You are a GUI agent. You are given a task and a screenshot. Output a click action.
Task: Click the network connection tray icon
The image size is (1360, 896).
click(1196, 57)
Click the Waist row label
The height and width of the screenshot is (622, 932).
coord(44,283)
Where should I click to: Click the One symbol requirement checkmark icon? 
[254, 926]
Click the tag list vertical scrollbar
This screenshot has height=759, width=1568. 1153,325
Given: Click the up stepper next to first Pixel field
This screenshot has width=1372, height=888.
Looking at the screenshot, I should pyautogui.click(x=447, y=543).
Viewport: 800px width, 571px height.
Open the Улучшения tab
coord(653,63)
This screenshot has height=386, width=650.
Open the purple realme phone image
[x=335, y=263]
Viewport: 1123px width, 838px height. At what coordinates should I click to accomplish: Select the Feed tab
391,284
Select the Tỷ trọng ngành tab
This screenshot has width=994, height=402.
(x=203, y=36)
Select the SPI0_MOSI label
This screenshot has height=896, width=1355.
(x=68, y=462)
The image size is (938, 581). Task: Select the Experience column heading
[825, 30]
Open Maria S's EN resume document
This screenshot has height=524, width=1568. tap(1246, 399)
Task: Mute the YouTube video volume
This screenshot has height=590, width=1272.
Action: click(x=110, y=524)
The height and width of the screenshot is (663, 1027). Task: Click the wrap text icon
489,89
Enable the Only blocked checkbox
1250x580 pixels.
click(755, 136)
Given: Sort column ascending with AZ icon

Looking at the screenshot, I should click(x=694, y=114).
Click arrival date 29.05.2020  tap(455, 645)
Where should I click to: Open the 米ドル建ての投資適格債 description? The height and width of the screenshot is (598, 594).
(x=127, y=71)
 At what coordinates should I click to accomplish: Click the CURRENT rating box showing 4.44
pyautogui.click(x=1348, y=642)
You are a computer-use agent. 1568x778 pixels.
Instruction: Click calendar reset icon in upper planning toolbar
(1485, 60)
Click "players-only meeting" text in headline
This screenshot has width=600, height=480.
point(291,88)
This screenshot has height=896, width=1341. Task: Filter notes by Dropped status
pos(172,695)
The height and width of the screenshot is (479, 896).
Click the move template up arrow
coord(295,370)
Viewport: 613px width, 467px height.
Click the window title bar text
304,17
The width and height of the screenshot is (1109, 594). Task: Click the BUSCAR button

----

▶ Directions:
Copy out every item above word for word, without changing anything.

▶ Exercise response:
You are a GUI agent. You are given a task and a screenshot. Output a click action.
Task: Click the network connection tray icon
The image size is (1360, 896).
click(1196, 57)
Click the Waist row label
The height and width of the screenshot is (622, 932).
coord(44,283)
Where should I click to: Click the One symbol requirement checkmark icon? 
[254, 926]
Click the tag list vertical scrollbar
This screenshot has height=759, width=1568. 1153,325
Given: Click the up stepper next to first Pixel field
This screenshot has width=1372, height=888.
Looking at the screenshot, I should pyautogui.click(x=447, y=543).
Viewport: 800px width, 571px height.
Open the Улучшения tab
coord(653,63)
This screenshot has height=386, width=650.
Open the purple realme phone image
[x=335, y=263]
Viewport: 1123px width, 838px height. At what coordinates should I click to accomplish: Select the Feed tab
391,284
Select the Tỷ trọng ngành tab
This screenshot has width=994, height=402.
(x=203, y=36)
Select the SPI0_MOSI label
This screenshot has height=896, width=1355.
(x=68, y=462)
The image size is (938, 581). Task: Select the Experience column heading
[825, 30]
Open Maria S's EN resume document
This screenshot has height=524, width=1568. tap(1246, 399)
Task: Mute the YouTube video volume
This screenshot has height=590, width=1272.
Action: click(x=110, y=524)
The height and width of the screenshot is (663, 1027). Task: Click the wrap text icon
489,89
Enable the Only blocked checkbox
1250x580 pixels.
click(755, 136)
Given: Sort column ascending with AZ icon

Looking at the screenshot, I should click(x=694, y=114).
Click arrival date 29.05.2020  tap(455, 645)
Where should I click to: Open the 米ドル建ての投資適格債 description? The height and width of the screenshot is (598, 594).
(x=127, y=71)
 At what coordinates should I click to accomplish: Click the CURRENT rating box showing 4.44
pyautogui.click(x=1348, y=642)
You are a computer-use agent. 1568x778 pixels.
Instruction: Click calendar reset icon in upper planning toolbar
(1485, 60)
Click "players-only meeting" text in headline
This screenshot has width=600, height=480.
point(291,88)
This screenshot has height=896, width=1341. Task: Filter notes by Dropped status
pos(172,695)
The height and width of the screenshot is (479, 896).
Click the move template up arrow
coord(295,370)
Viewport: 613px width, 467px height.
Click the window title bar text
304,17
The width and height of the screenshot is (1109, 594). Task: Click the BUSCAR button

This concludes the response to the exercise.